The purpose of this study was to investigate the phytoestrogen content of different foods, formulas and drinks that may be consumed by infants during their first year of life in an attempt to define levels of exposure on different feeding regimens.Methodology:
High performance liquid chromatography (HPLC) was used to determine the levels of genistein, daidzein, biochanin A, formononetin and equol in samples purchased from Australian supermarkets. Single lots of duplicate or triplicate samples of soy beverages, cow's milks, infant formulas and infant yoghurts were analysed.Results:
All foods tested contained isoflavones, at varying levels, suggesting that exposure to these compounds is almost ubiquitous. Casein-based infant formulas contained between 0.001 and 0.03 mg L−1. Soy-based infant formulas ranged from 17.2 to 21.9 mg L−1 with the values detected in yoghurt at similar levels to that of cow's milk.
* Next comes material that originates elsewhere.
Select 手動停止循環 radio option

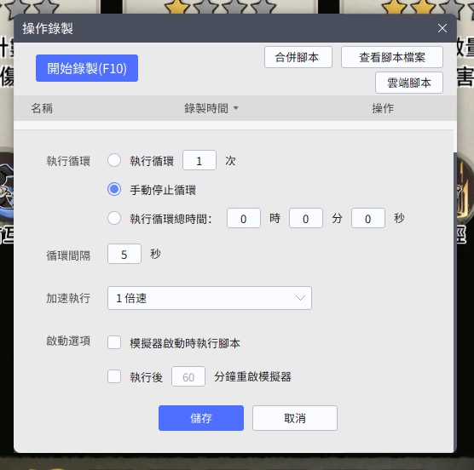(x=114, y=190)
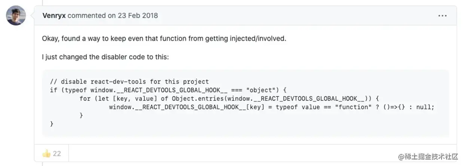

For comparison, the soy-based beverages (which are not recommended for use under 12 months of age) contained levels of isoflavones from 22.9 to 71.5 mg L−1.Conclusions:
Given the relatively broad choice of infant foods becoming available, exposure to dietary isoflavones during the first year of life is virtually ubiquitous. The exposure may be higher if soy infant formulas are consumed, however, the levels attained appear to fall within normal physiological boundaries.